Jardeleza questioned before the SC his exclusion in the Judicial and Bar Council (JBC) shortlist for the vacancy left by retirement of associate justice Roberto Abad last May. The Palace agreed with Jardeleza on the latter’s row with Sereno.

It’s been over a month since the JBC already submitted the shortlist to the President. The President is mandated by the Constitution to appoint from the JBC shortlist and this must be done within 90 days from the time of vacancy. In this case, P-Noy has until August 20 since Abad retired last May 22. 

While these things are happening, P-Noy echoed his wish to push for much wider amendments of the country’s 1987 Constitution, to include political amendments not just lifting the term limits of elected officials but also to check the powers of the SC. 

But the ongoing Cha-cha initiatives being pushed by his Liberal Party (LP) allies in Congress only seek to amend restrictive economic provisions of the Constitution. Now, LP and other allies of P-Noy in Congress themselves are divided.

In a sit-down interview by TV5 at Malacañang last week, President Aquino noted the judiciary seemed to be using the powers of “check and balance” over its two co-equal branches more often than it should and without obvious restraint. “Now as a result, the balance between the three branches appears to be gone,” the President moaned.

While both the executive and the legislative make public their statements of assets, liabilities and net worth, P-Noy bewailed the SC justices do not exercise similar transparency. 

Also, pro-Aquino congressmen upped the pressure on the SC by summoning the Chief Justice to House public hearing on the Judiciary Development Fund (JDF). Then, talks about impeaching SC justices began emanating from some Lower House lawmakers.

Speculations now revolve on whether or not the SC will be able to withstand the pressure from both the executive and legislative branches of government. There are views that the SC has never before been confronted with stinging rebukes in public like what the President has been dishing out lately.

Will the present public trust rating of the SC be enough to help it withstand the pressure? We will see.

Speaking of pressure on the High Court, it looks like the European-based Greenpeace has also intensified its efforts to get the SC to rule on its behalf in connection with the controversy surrounding the use of biotechnology in the country’s agriculture modernization bid.

Our scientists led by agriculture researchers from the University of the Philippines in Los Baños (UPLB) have been studying the application of biotechnology in the development and propagation of crop varieties that do not require chemical pesticides to battle pests.

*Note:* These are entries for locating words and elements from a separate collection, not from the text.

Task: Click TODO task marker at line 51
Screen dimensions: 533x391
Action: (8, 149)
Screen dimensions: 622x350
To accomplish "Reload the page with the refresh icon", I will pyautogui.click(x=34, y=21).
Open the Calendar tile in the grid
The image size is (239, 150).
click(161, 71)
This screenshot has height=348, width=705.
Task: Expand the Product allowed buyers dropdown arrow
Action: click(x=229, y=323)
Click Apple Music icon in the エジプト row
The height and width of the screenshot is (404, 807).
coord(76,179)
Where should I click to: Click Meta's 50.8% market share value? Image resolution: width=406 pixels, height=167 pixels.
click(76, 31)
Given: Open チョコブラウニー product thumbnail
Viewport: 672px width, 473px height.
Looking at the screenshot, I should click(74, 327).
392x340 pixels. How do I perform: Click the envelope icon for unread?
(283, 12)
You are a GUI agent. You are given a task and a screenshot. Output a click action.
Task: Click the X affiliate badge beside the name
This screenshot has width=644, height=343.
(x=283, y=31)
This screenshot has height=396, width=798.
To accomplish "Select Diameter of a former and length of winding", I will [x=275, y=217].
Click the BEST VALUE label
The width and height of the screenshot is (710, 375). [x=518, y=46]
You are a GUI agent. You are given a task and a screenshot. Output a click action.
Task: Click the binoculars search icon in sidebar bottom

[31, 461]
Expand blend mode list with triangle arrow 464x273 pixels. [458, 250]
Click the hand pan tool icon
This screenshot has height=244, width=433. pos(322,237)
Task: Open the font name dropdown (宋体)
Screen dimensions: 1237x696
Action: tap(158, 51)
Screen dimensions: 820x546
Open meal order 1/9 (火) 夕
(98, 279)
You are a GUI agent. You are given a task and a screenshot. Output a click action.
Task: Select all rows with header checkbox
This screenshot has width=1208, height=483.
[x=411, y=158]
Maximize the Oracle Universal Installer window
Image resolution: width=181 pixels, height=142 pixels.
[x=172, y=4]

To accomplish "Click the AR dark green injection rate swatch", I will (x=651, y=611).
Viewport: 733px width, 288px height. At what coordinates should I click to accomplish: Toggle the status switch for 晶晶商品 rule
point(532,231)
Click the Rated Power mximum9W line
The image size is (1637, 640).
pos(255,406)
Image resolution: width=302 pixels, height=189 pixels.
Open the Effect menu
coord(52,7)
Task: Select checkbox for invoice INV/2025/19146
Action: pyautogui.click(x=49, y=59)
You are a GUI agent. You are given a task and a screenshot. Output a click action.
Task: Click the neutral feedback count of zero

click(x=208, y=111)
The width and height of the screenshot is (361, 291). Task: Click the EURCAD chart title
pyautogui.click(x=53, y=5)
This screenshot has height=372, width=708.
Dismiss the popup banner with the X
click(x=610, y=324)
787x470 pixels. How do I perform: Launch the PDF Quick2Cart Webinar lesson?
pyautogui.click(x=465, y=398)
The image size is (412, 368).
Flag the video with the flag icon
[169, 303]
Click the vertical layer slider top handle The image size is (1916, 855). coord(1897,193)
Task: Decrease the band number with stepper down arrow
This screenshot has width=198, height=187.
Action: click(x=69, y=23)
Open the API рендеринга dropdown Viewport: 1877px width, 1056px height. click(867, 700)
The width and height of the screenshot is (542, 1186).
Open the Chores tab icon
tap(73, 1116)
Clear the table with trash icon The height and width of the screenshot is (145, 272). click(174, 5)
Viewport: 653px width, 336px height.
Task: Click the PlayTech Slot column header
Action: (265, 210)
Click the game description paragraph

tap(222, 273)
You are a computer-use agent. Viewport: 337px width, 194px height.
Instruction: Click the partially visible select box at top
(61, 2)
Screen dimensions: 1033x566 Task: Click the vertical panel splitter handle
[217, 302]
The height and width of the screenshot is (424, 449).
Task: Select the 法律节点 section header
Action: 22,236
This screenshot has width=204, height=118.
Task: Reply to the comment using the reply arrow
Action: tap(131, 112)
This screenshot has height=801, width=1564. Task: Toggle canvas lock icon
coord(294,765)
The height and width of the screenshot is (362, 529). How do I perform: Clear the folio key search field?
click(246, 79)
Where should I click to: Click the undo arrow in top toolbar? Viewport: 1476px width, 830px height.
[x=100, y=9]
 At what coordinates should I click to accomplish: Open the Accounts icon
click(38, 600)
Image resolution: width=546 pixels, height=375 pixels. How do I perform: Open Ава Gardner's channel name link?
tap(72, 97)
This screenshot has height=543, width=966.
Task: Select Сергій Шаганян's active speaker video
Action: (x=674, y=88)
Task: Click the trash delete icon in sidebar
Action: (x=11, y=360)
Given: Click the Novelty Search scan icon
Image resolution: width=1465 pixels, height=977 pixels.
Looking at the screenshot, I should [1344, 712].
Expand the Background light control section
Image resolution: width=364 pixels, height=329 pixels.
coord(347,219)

Greenpeace has been blocking this move by the science community in our country. It had earlier gone to the Court of Appeals (CA) to secure a writ of kalikasan.

Our scientists joined by several Filipino farmers have elevated their case before the SC to ask that the writ be lifted and reversed. To counter this move, Greenpeace tapped a group of organic food businessmen reportedly led by an influential Makati socialite belonging to a rich clan. The Makati organic food business group represents a major pressure on the SC.

Many influential personalities are organic food enthusiasts and probably frequent the organic food markets in Makati on weekends that are organized by this group. The group recently organized a rally vilifying our UPLB science community and pressuring the SC to “stop” field trials for biotech crop varieties.

Will the SC be able to withstand pressure from a group of rich Makati businessmen opposing the use of modern agriculture biotechnology to help our poor farmers?

The High Court’s public trust rating should give everyone, including P-Noy, a hint.